11 September [1914]. Op straat durf ik het [dagblad] niet te ontplooien (…) Dat ik het op zak heb, is voor mij het bewijs dat Gent niet is ingenomen.

Karel van de Woestijne (1914)

Terug naar index

CANNAERT, JOZEF BERNARD

(Gent, 15.02.1768 - Gent, 17.11.1848)

Zoon van een bakker; jurist, in 1800 secretaris op de “mairie” te Gent; in de Hollandse tijd raadsheer bij het Hoge Gerechtshof in Brussel. Hij was lid van letterkundige genootschappen in Leiden en Utrecht.

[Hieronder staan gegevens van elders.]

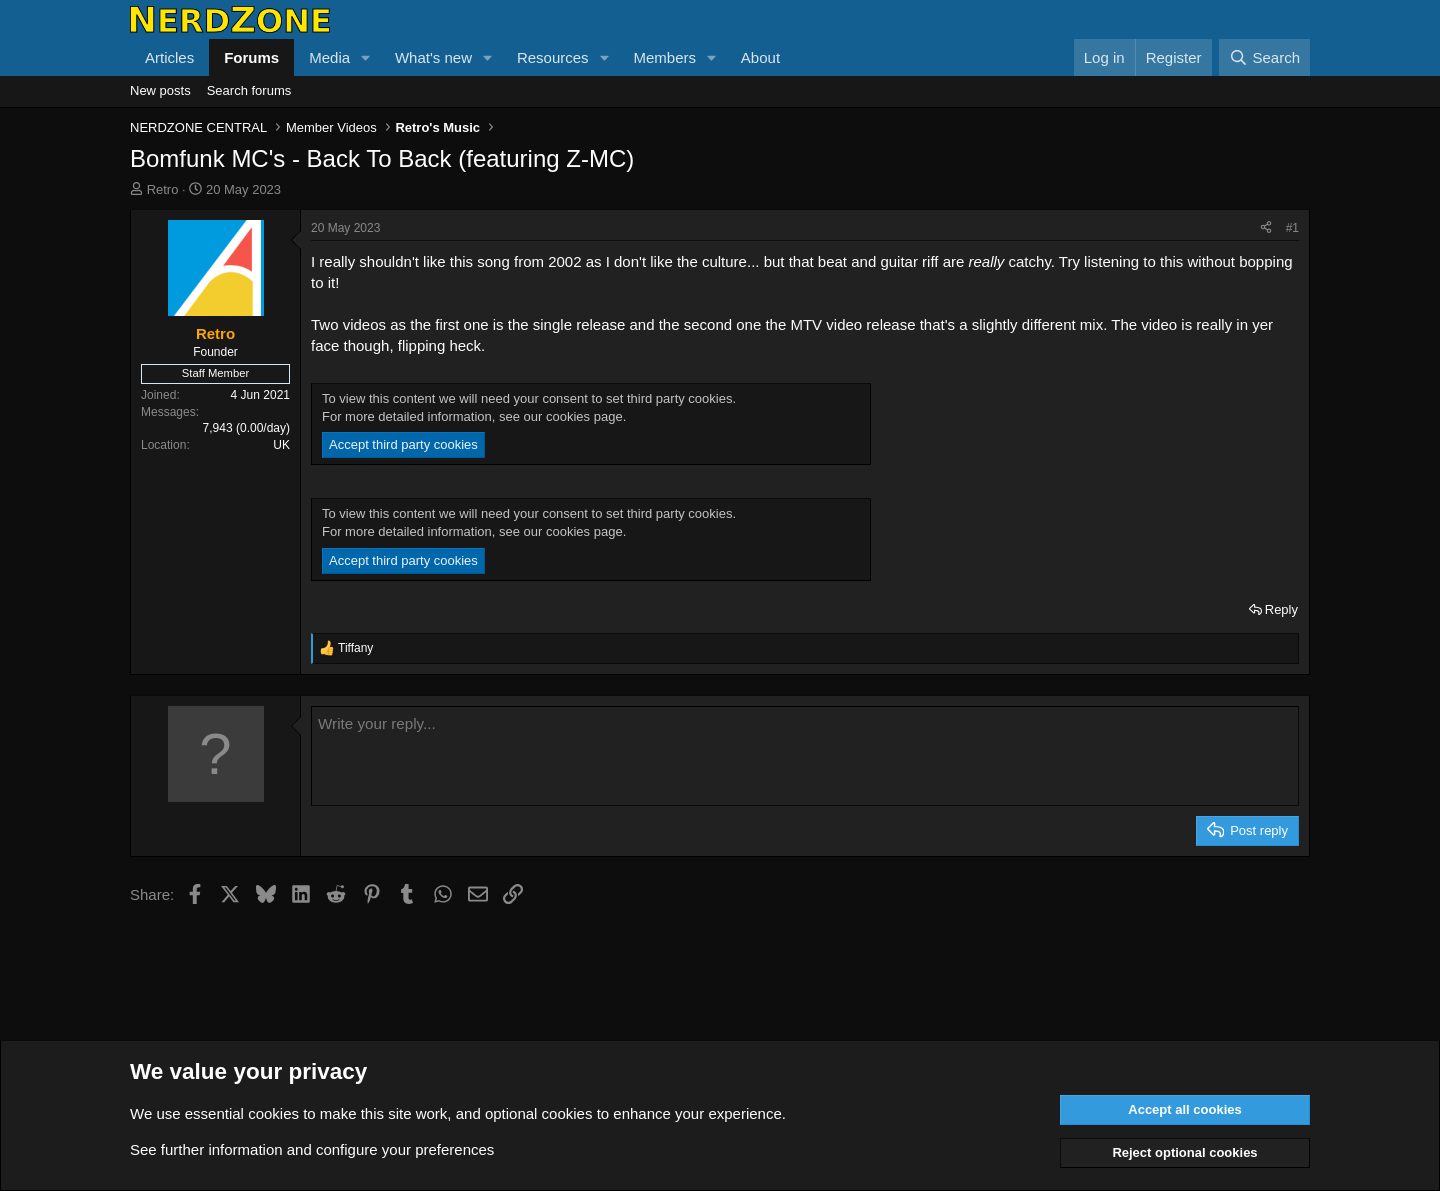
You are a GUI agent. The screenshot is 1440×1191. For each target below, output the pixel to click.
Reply (1281, 609)
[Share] (1266, 228)
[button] (366, 57)
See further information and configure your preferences (312, 1149)
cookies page (584, 416)
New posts (160, 90)
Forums (251, 57)
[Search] (1264, 57)
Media (329, 57)
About (760, 57)
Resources (553, 57)
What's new (433, 57)
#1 (1292, 228)
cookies (273, 1113)
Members (664, 57)
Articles (169, 57)
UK (281, 445)
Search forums (249, 90)
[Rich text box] (805, 756)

Tijdens de Brabantse Omwenteling zou Jozef Bernard Cannaert meegewerkt hebben aan het pro-jozefistische, scherp antiklerikale hekelschrift Die excellente print-cronike van Vlaenderen (1791). Men noemt hem ook als medewerker aan de Sysse-panne van Karel Broeckaert. Hij schreef een of meer korte verhalen voor de Dobbele Schapers Almanak voor 1816.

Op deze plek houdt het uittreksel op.